— BEGIN Recorded information —

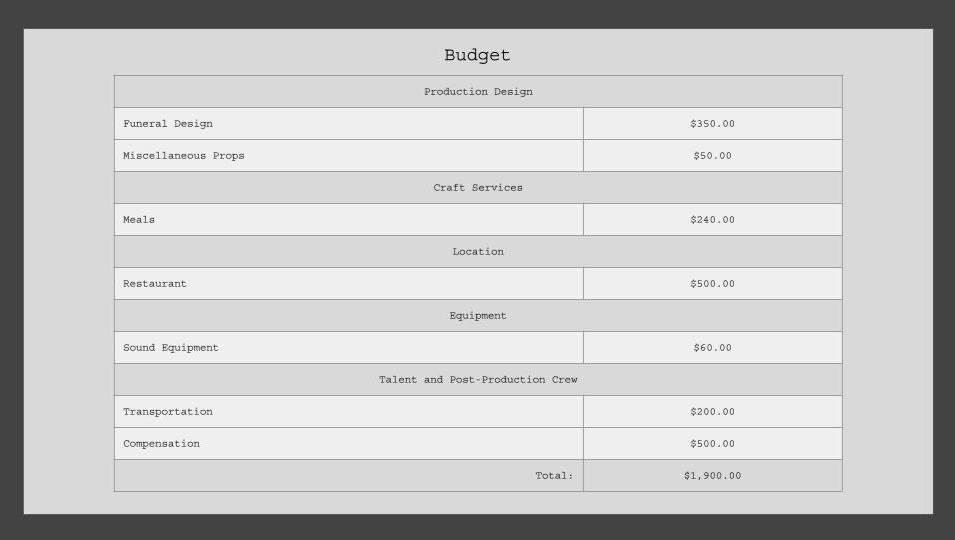Click the Miscellaneous Props item
The height and width of the screenshot is (540, 955).
(x=184, y=156)
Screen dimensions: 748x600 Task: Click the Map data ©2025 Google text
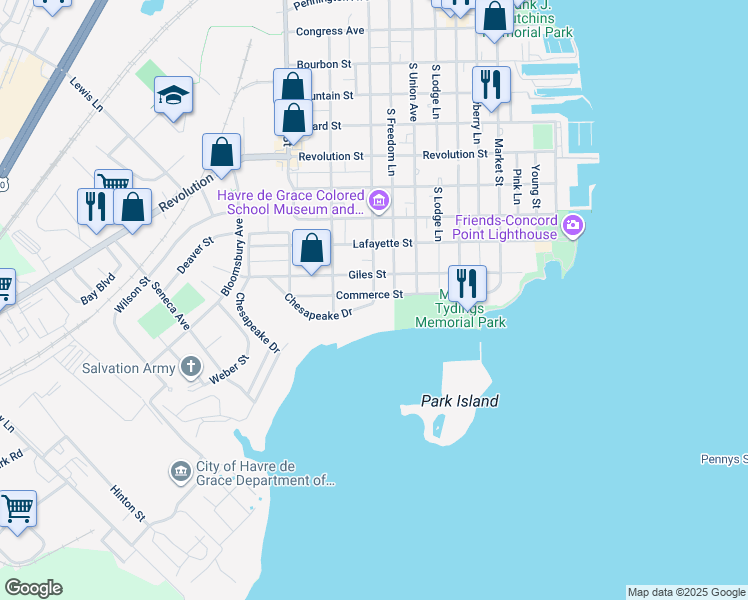(x=686, y=592)
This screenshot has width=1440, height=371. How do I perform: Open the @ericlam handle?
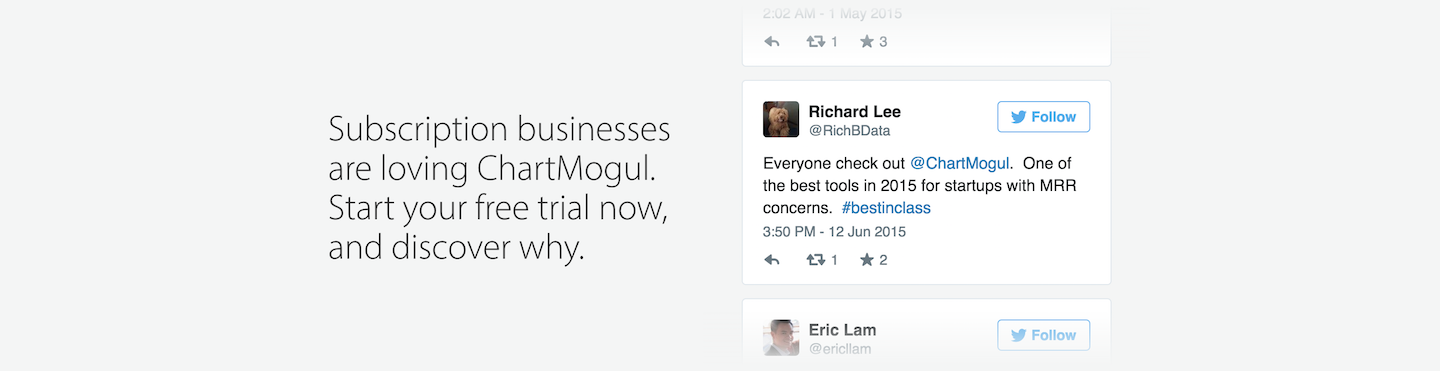(x=840, y=349)
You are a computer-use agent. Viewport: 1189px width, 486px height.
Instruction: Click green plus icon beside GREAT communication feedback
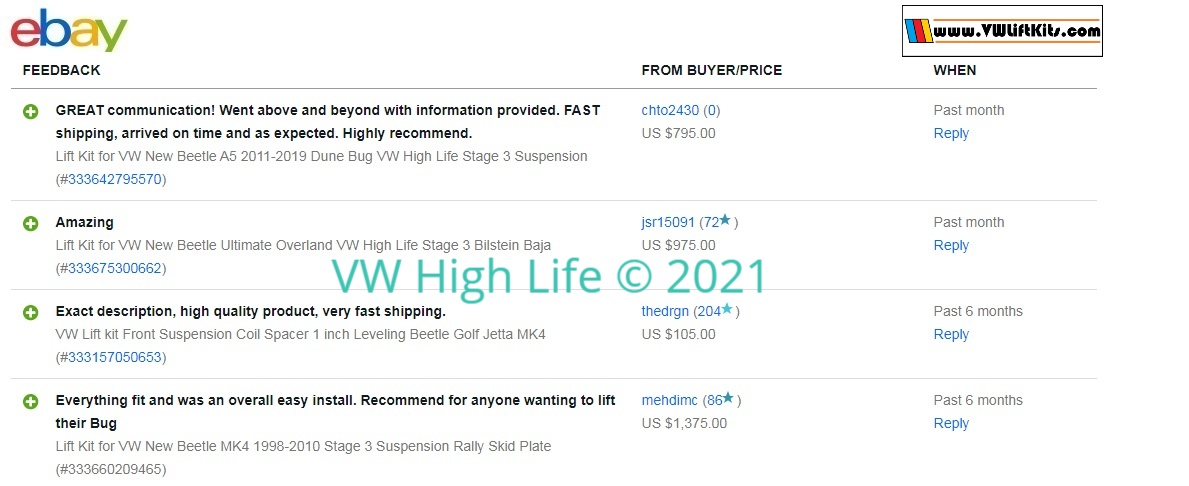click(30, 111)
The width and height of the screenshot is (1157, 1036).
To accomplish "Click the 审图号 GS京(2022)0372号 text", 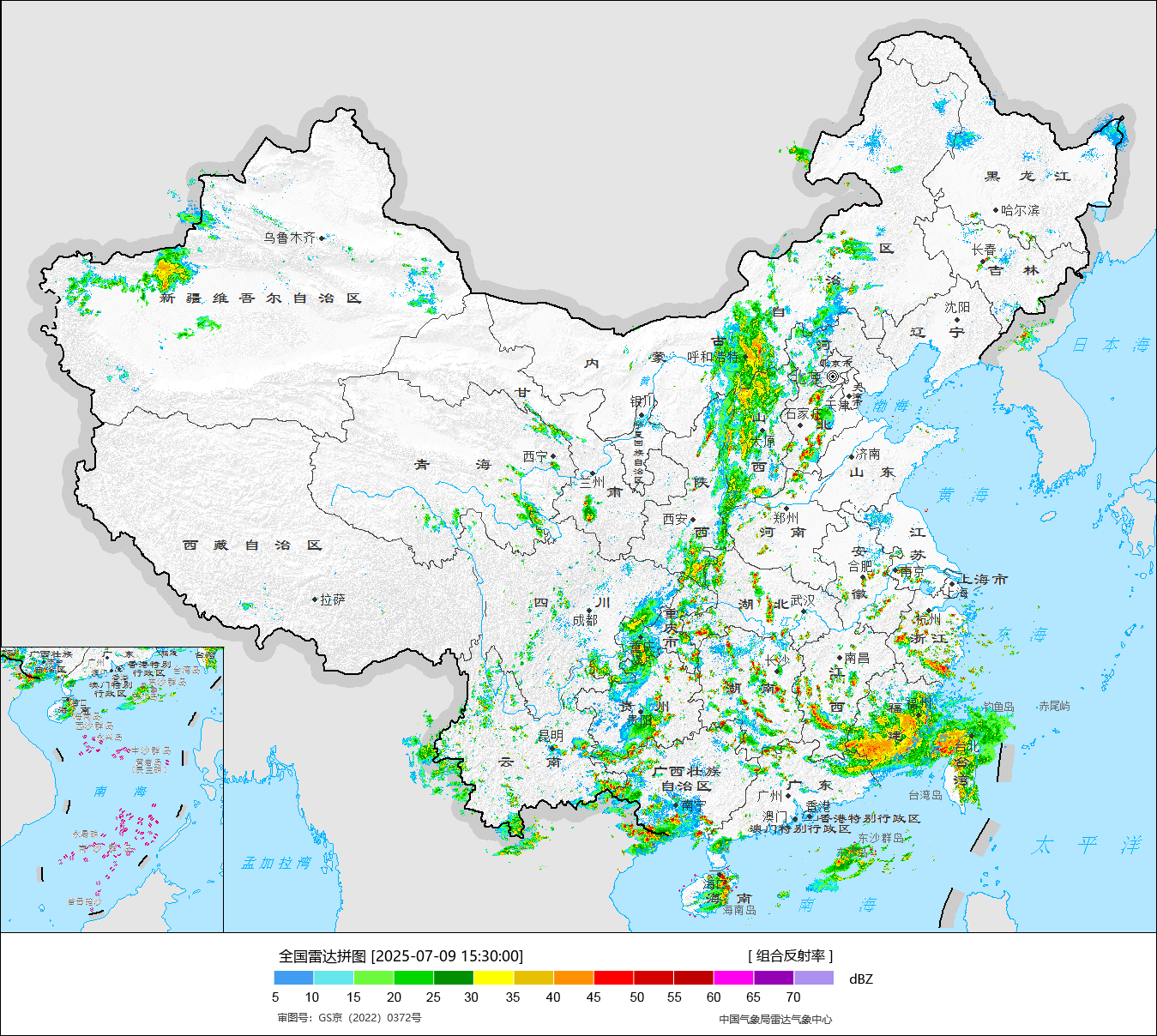I will pyautogui.click(x=349, y=1018).

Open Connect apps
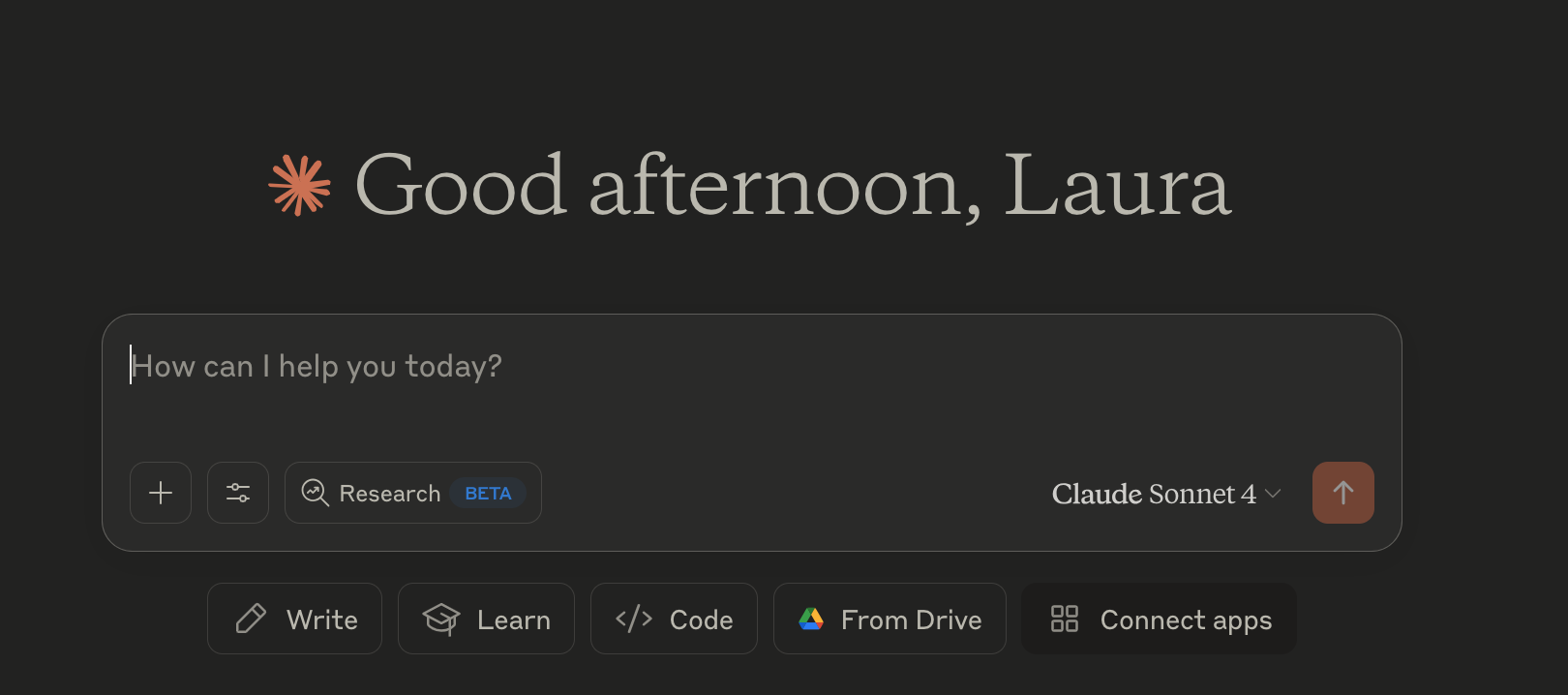tap(1159, 619)
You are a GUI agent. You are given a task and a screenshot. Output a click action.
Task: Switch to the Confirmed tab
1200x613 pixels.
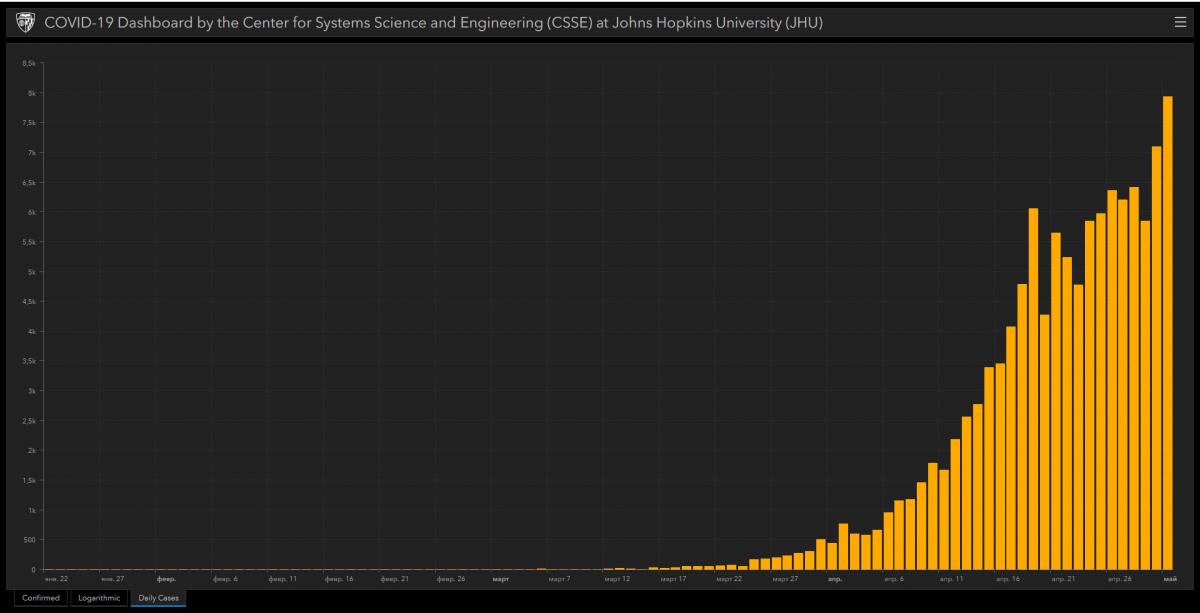[x=41, y=598]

— END Recorded information —

§ **Exercise instructions**
Extract every line above that contains the word "height", treating uppercase and lowercase as distinct.

§ **The response**
The height and width of the screenshot is (540, 955).
This screenshot has width=1440, height=371. How do I perform: Open the @ericlam handle?
You are a computer-use agent. Viewport: 1189px width, 486px height.
The width and height of the screenshot is (1157, 1036).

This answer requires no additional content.